I don’t entirely blame the reporter for this. Games journalism has a tendency — which I’ve mentioned before — to adhere to lower journalistic standards than reporters covering other topics. You can almost see the journalist in this case having a few casual conversations and spinning it into an article. Without individual voices, and with statements like “the general feeling was one of annoyance and betrayal,” readers are led to believe that any and all developers are pissed about Nintendo’s secrecy. I mentioned Star Wars: The Force Unleashed in my opening paragraph, but I can’t say with certainty that the developers of that game would’ve liked to include the new peripheral.

Could this be something developers don’t want to go on the record about? Maybe, but if so, that needs to be articulated in the article. Fear of retribution for bashing the Big N? Now that’s a piece of news.

Eek.

Posted by Jared on July 23rd, 2008

Hooray for Google Analytics, reminding me that 3 months without any posts begets no visitors. If you don’t know me, you probably don’t know I am moving to San Diego in a couple of weeks. I already quit my newspaper job and will be heading across the country after a brief respite.

So, the arts department at the paper never got to publishing that GTAIV article I mentioned earlier, because I never got to writing more articles to prove that I was a consistently capable writer. (I guess they saw the blog. Sigh.) So here we are:

If I worked for a publication that exclusively covered video games, I’d probably be excited to review Grand Theft Auto IV. It’d be a chance to state an opinion that really matters, not just to gamers, but to all the concerned parents, casual players and culture junkies who might be reading.

So it’s not surprising that when reviews finally dropped for the latest installment in the series, which requires players to commit many felonies in the service of organized crime, out came the “games are art” argument and comparisons to Goodfellas and The Godfather. Perfect review scores abound on several gaming Web sites, and one critic for GameZone even called GTAIV “the masterpiece of this gaming generation.”

Look, I’m firmly in the “games aren’t second-class media” camp, but if you believe all the lavish praise, you’re missing half the equation.

Popping in the disc, I found the shimmer of the opening scene, the sweeping score, the dialogue, mesmerizing. When the plot advances, it seems GTA has matured, leaving behind the senseless violence and murder for which the series is known.

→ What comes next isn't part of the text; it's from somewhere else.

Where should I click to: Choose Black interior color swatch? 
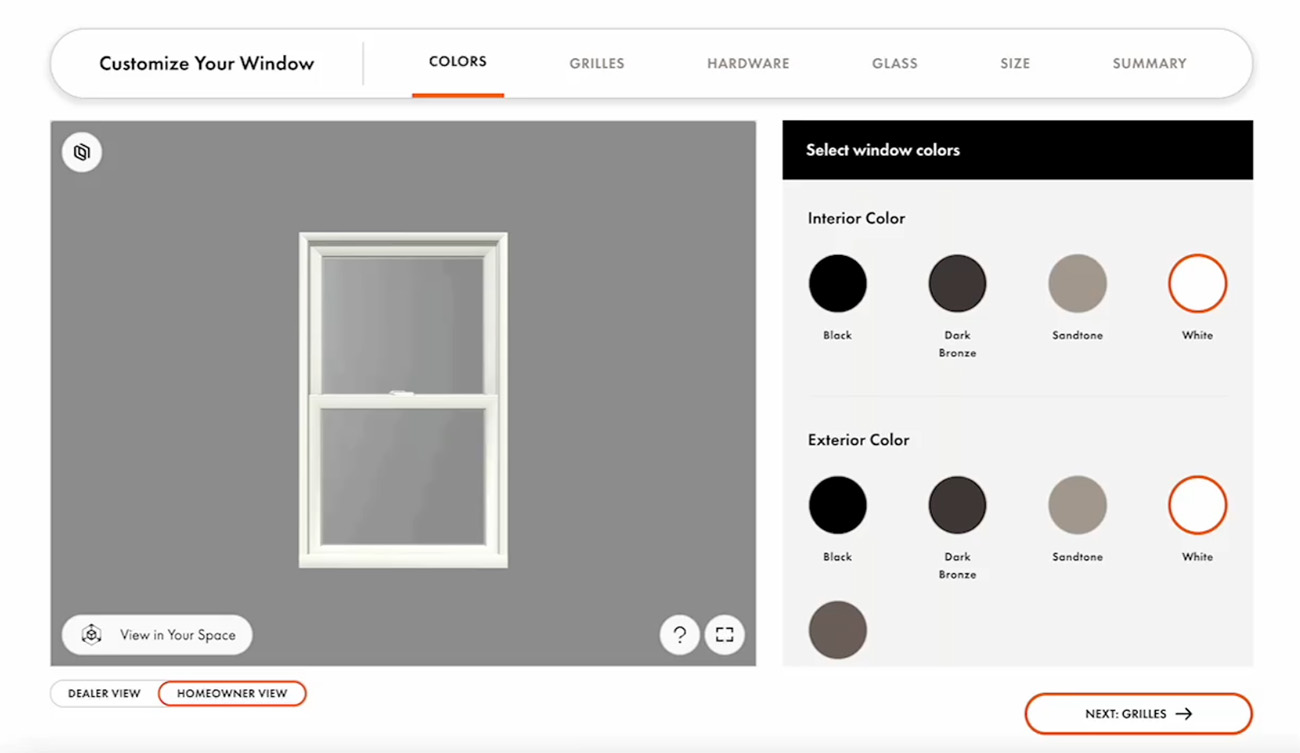point(837,283)
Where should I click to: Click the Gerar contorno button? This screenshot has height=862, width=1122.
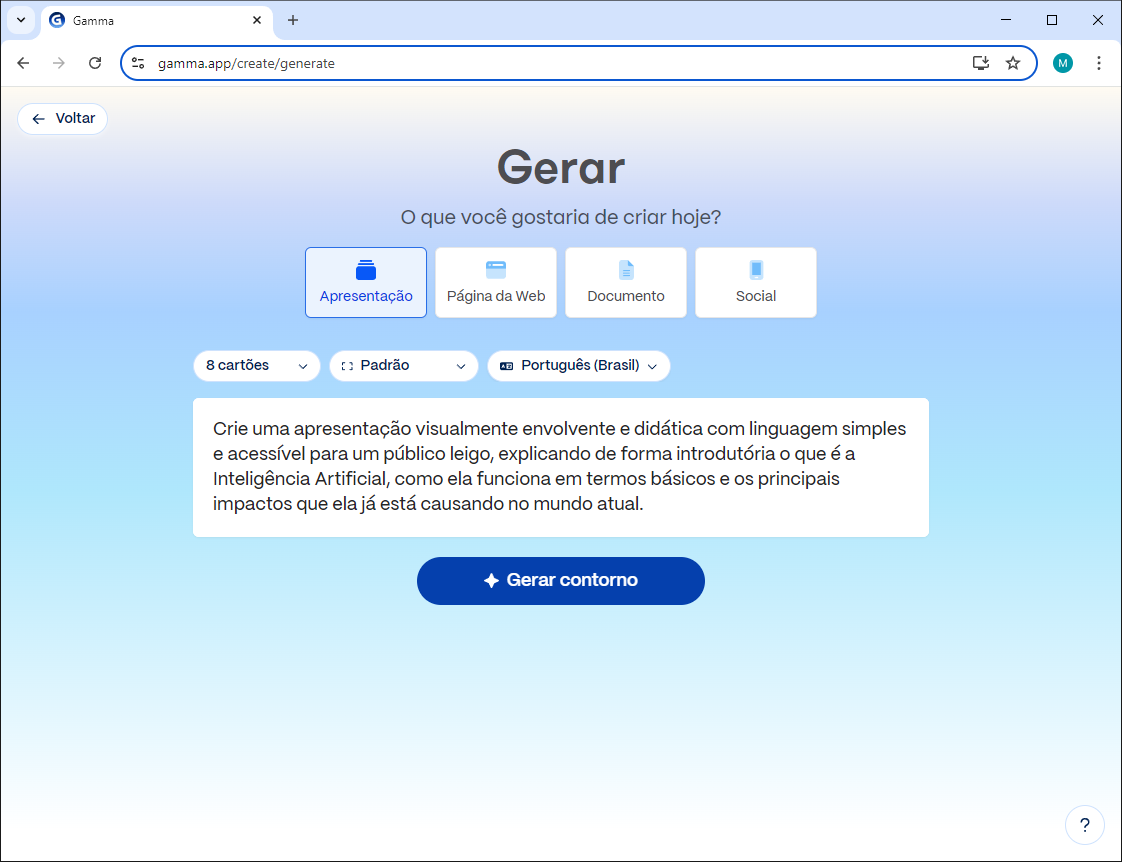point(561,581)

But when you’re left to wander the city on your own, it’s the old GTA. I needed to travel, so I stole a car. I’m not a great driver, so I hit a few lampposts — and people — along the way. Just to see what would happen, I shot a homeless person. The main character, Niko Bellic, who seems so likable in cutscenes, can also resemble the nameless, faceless, morally empty character that starred in Grand Theft Auto III.

I thought about criticizing Rockstar, the series’ developer, for giving us two completely different games in the same package before I realized it had to be this way. Without the version where you can blow up cars, shoot innocent people and jump off buildings, you could never sell the one where the characters talk about their feelings and develop relationships.

You wouldn’t have the media hype either. I know this, because my non-gamer friends know nothing of the games that really do have artistic merit. In a way, it works out; the mainstream media frets over the violence, sex and drugs and how your kids will probably do all those things because they played a video game, and the gaming press responds by pulling the “games as art” card.

If I were one of those critics, I’d probably do the same.